The summer before starting my third year at university, has certainly been an interesting one. Despite the lovely holiday I had with my boyfriend, which was fun and most definitely relaxing and refreshing, it has been quite stressful. Both of us have been constantly worried about workloads and deadlines that didn’t exist from the end of May onwards, having panic attacks about the reading list that hadn’t been released till mid-August, and refreshing the ‘personalized time table’ page twice a day in case you missed something important. The excitement I had every year as a child and teenager for the ‘going back to school’ season, though still very much present, has been over shadowed by the sheer terror of what will come in the next nine months of my academic career.

The last two years have already seen the hair pulling nervousness of deadlines, portfolios, and fluffing out word counts. University has left me with new purple bags underneath my eyes, higher caffeine levels in my blood than haemoglobin, and a fear of the words ‘due’, ‘dead’, ‘line’, and ‘referencing’. However this coming year has added a new adversary to my sleeping patterns. A word students hate more than anything, that makes them hiss, cower under their beds crying, resort to smacking their heads’ off of desks asking whatever controlled the universe “why me?”. The Dissertation.

Since early in high school, we’ve heard the word ‘dissertation’ and been reminded about how it’s one of the hardest pieces of work we’ll ever have to produce, even if it was just a comment in passing, we’d be reminded of how lowly and lucky we are to never have had to write a dissertation yet. We had years of essay writing, end of year exams, group presentations (that to this day will make introverts and recluses quake with fear, even if they have transformed the knack for not vomiting into a fine art form), and handing homework in on time… mostly. But those of us who decided to slog it out through university, who signed up for days after days of all-nighters, sold our souls and first born children to Student finance, are prepared for the onslaught.
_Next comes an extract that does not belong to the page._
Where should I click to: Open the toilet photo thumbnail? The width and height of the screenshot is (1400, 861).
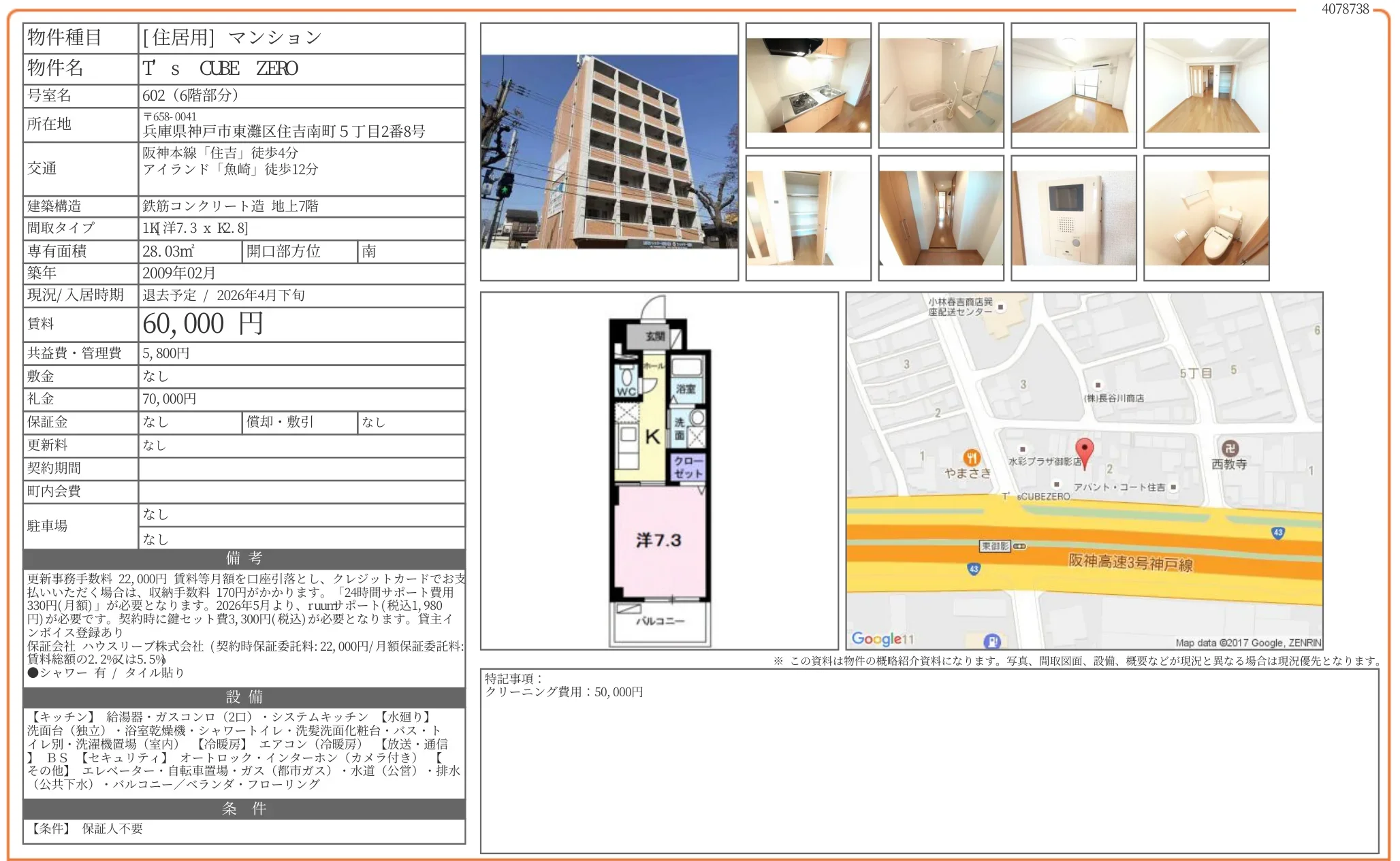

What we aren’t prepared for, is the ‘real world’ things we have to do before our final grades determine what we do from there on in.
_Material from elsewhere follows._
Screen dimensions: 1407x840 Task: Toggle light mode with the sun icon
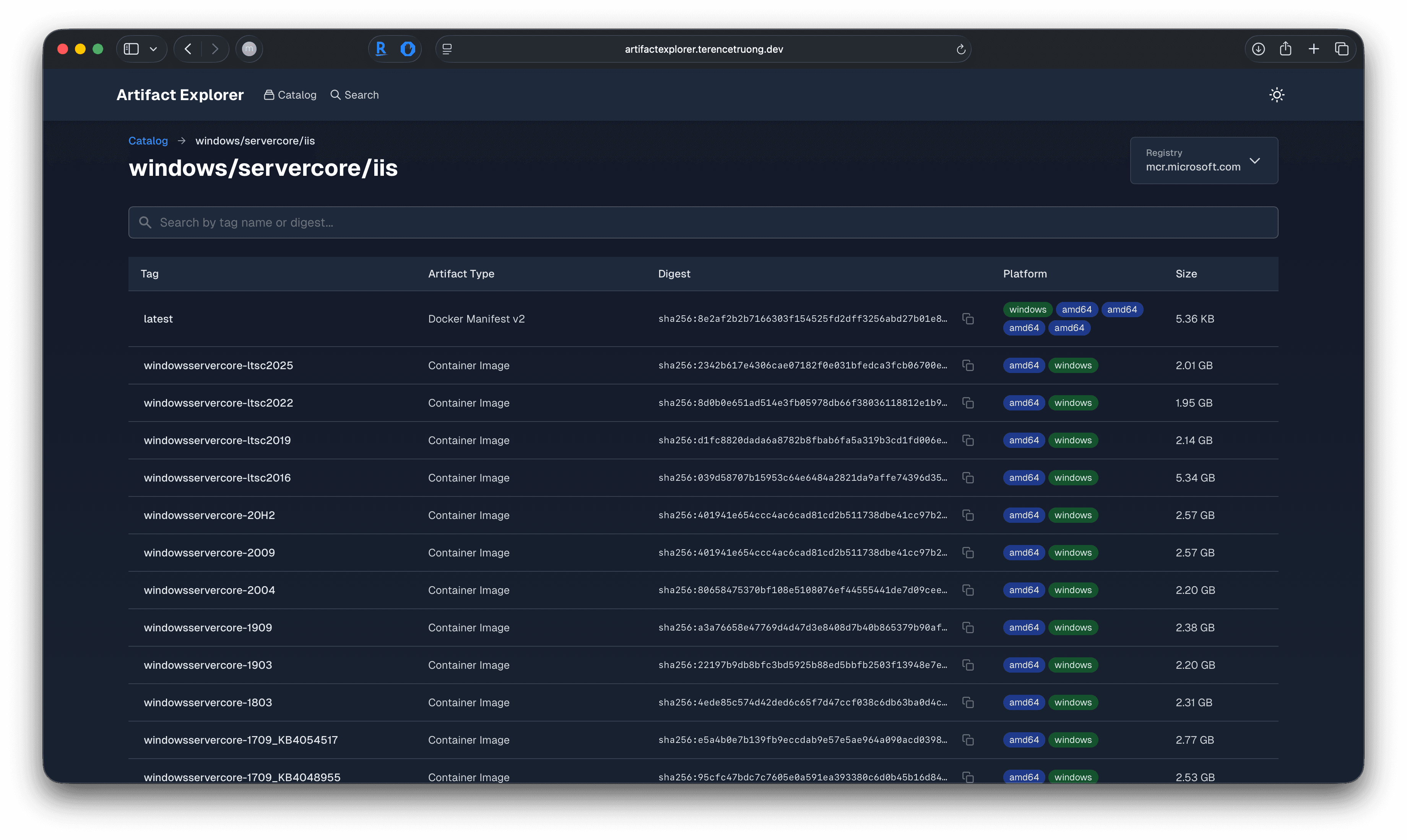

What would have been useful to learn in high school and sixth form would’ve been very simple real life grown-up things that we could apply once we head towards the close of academia. What was not helpful to learn in school was what Tim has after buying fifteen mars bars at 45p, and seven twixes at 55p. Dear AQA, Diabetes. Tim has diabetes. Since finishing GCSE maths, very pleased and proud of my A, I have never once used Pythagorean theorem, done anything other than bake or eat Pi(e), or had to find the value of ex — we both moved on. I’ve never once used the nth degree for anything, other than over exaggerating a point, and I don’t think I’ve ever had to calculate the degree of an angle. Granted, all of these are especially pointless for an English student. It would’ve been more useful to teach a group of 16 year olds how to balance a budget, save money, understand interest and bank clauses, understand over drafts, debt and inflation rates, and to have a basic comprehension on what tax is and how the hell it works.
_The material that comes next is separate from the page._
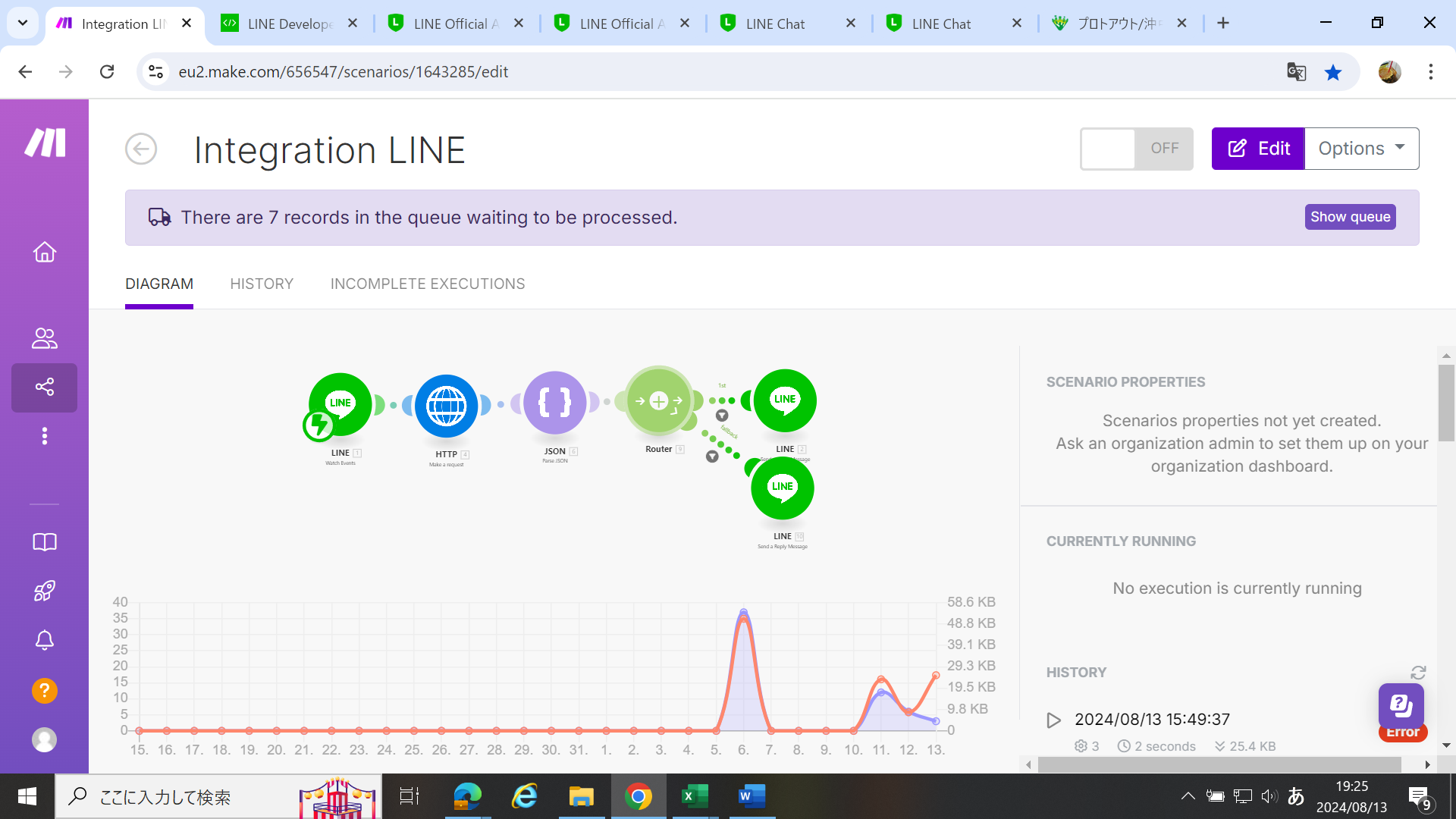
Task: Open the INCOMPLETE EXECUTIONS tab
Action: click(428, 284)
Schools, though boasting their prowess based on GCSE and A-level results, fail to prepare the new generations for what being an adult will smack them in the face with. We are told repeatedly that we need to know how to write a CV and a personal statement; we are told once and only once how to do this, probably very briefly during the end of term cool off during or just after end of year exams, and it is never touched upon again. We’re told that we should do DofE because it’ll be beneficial to getting into universities and being given job offers. I am yet to see someone with a DofE certificate be told anything other than “That’s nice” by a university professor when the student mentions their three nights camping with teachers and other screaming teenagers. Student debt is touched upon briefly during sixth form, but not in enough detail to fully prepare us all for the sudden shock of putting ourselves in to at least (without interest) £27,000 of debt for the tuition alone. It would be more beneficial to explain council tax, insurance, and MOTs, rather than the life span of rocks and the formation of a river.

When we were younger, we were always told to enjoy our teenage years, “they’re the best in your life”. This is true. Completely true. Because we lived in sweet, blissful ignorance of what being a young adult would entail; which is mainly wondering if selling a kidney would cover our student loans, looking like frightened rabbits in headlights, and trying to find an adult when things go wrong, only to discover that you ARE the adult. A totally ill prepared adult, knowing more about Marxist theories and their applications to literature of the 1920s than about the appropriate way to cook chicken safely, and reverting to toddler like behaviour, napping in the library and not wanting to share the milk in the flat fridge.